EXCERPT
City of Birmingham v. Simmons, 6 Div. 592.

Decision Date30 October 1930
Docket Number6 Div. 592.
PartiesCITY OF BIRMINGHAM v. SIMMONS.
CourtAlabama Supreme Court

Rehearing Denied Nov. 28, 1930.

Appeal from Circuit Court, Jefferson County; White E. Gibson Special Judge.

Acting for damages for personal injuries by Harry Ross Simmons, a minor, suing by his next friend, R. C. Simmons, against the City of Birmingham. From a judgment for plaintiff, defendant appeals.

Affirmed.

Wilkinson & Burton and Hollis O. Black, all of Birmingham, for appellant.

Robt. J. Wheeler and Marvin Woodall, both of Birmingham, for appellee.

SAYRE J.

Plaintiff was awarded damages alleged to have been caused by a defective bridge in one of defendant's streets. Defendant appeals.

Appellant lays stress upon an assignment of error which brings under review that ruling of the trial court admitting in evidence the sworn claim filed with the clerk of the city commission stating the manner in which plaintiff's injury was received, etc., in an effort to comply with section 2031 of the Code 1923. The objection taken against the notice is that the supporting affidavit was taken before Robert J. Wheeler who at the time was under employment by plaintiff to prosecute this suit for a fee made contingent upon recovery and the written contract to that effect was put in evidence. Appellant cites more than a hundred adjudicated cases, English and American, in support of his proposition that Wheeler, who by his contract had acquired a pecuniary interest in plaintiff's claim against the city, was thereby disqualified to take plaintiff's oath, with result that the notice of plaintiff's injury could not be held effective as the notice required by the statute. Stated in general terms, appellant's proposition is that a notary cannot certify to or act in a matter in which he has a personal interest. 46 Corpus Juris, 518, § 30. Wheeler's interest in the claim against the city was that he had been retained by plaintiff to prosecute his claim against the city, agreeing "to give said attorney for his services a sum equal to one-half of all sums received or recovered."

RECORDS SUPPLIED
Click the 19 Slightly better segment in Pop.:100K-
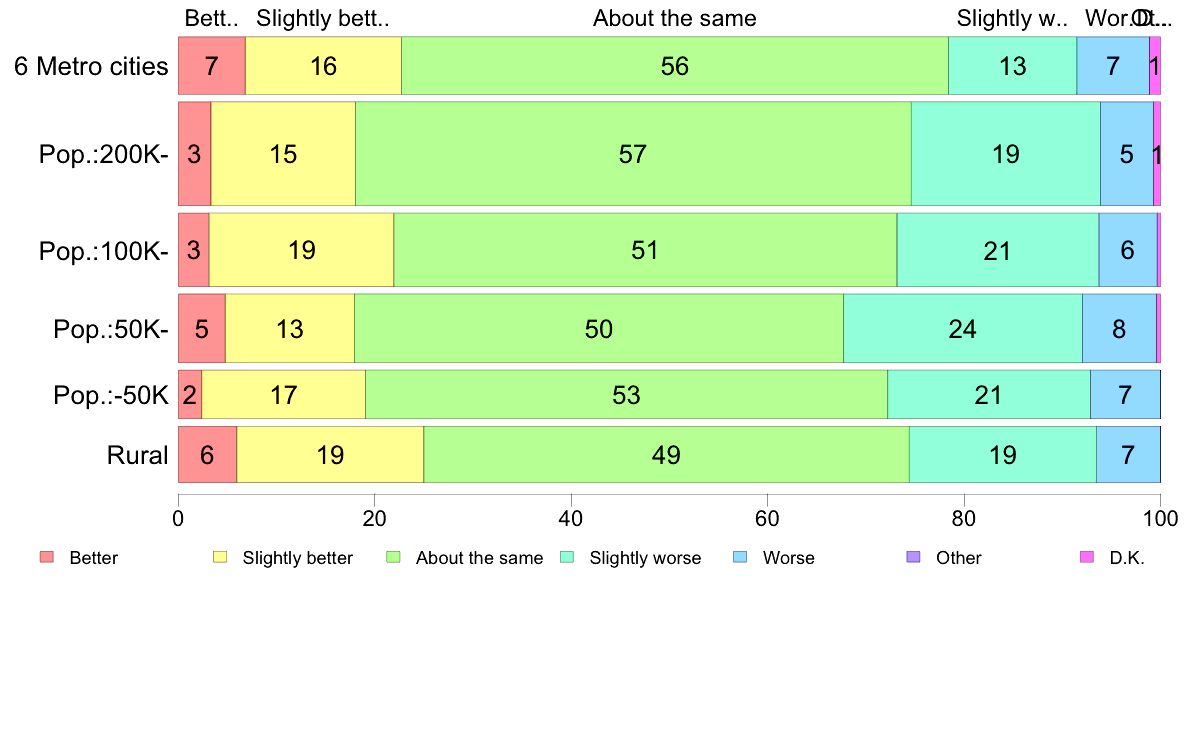point(302,250)
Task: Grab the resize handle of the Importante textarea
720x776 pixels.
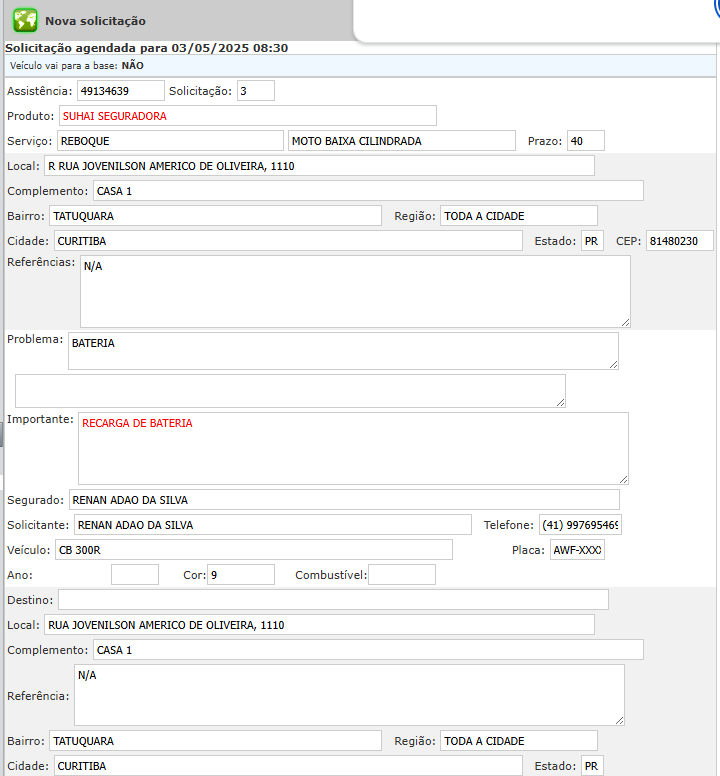Action: pos(624,480)
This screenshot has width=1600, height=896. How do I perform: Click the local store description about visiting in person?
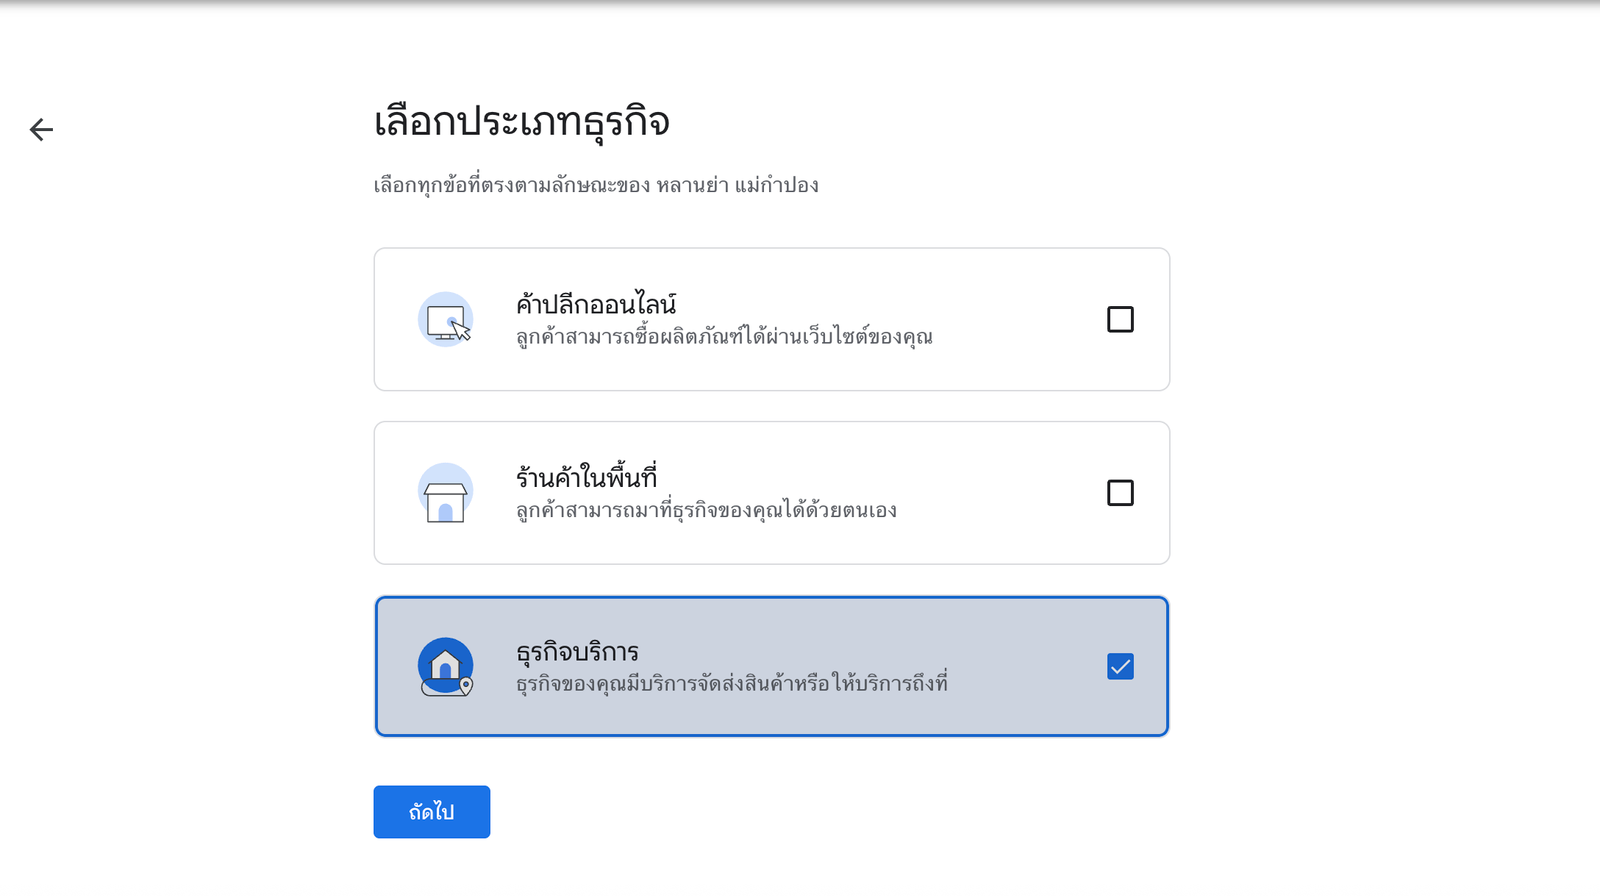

SHORT TASK
Continue the court opinion in City of Birmingham v. Simmons from the point where it stops. These records have no connection to the court opinion above.

THE ANSWER
The statute, Code 1923, § 2031, forbids a recovery in cases of this sort "unless a sworn statement be filed with the clerk" of the municipal government. In 43 Corpus Juris, 1204, § 1972, it is said that the fact that the notary taking the oath also acted as attorney for plaintiff in the action for injuries does not vitiate the claim, citing Allen v. West Bay City, 140 Mich. 111, 103 N.W. 514, which case is reported with editorial note in 6 Ann. Cas. 35, where it is said that, "It has long been a court rule in England that an affidavit made before an attorney for the party taking the oath cannot be heard," citing the English cases. Cases from Arkansas, Colorado, New Jersey, New York, and Canada to the same effect are noted. Per contra cases from the federal circuit court (Atkinson v. Glenn, 4 Cranch, C. C. 134, Fed. Cas. No. 610), California, Illinois, Indiana, Massachusetts, Minnesota, Missouri, New Mexico, and Texas are cited in the note. Of the English rule, which appears to have been followed in the cases supporting the rule of exclusion, the court in Richardson v. Sheehan, 46 Ill.App. 531, observed: "The practice excluding them [affidavits sworn before attorneys of the parties using them], is, in England, founded upon rules of court not in force here (Tidd's Practice, 494)." And in People v. Spalding, 2 Paige (N. Y.) 329, the chancellor says the rule referred to is a mere technical rule, and the decision there was that a failure to observe it would not vitiate a proceeding in which no injury thereby resulted to one of the parties. By this reference we do not intend to deny that the statute of this state is mandatory ( Brannon v. Birmingham, 177 Ala. 419, 59 So. 63), but only to indicate that it intends no narrow construction ( McDougall v. Birmingham, 219 Ala. 686, 123 So. 83, 63 A. L. R. 1076, and cases there cited).

Our cases remain to be noticed.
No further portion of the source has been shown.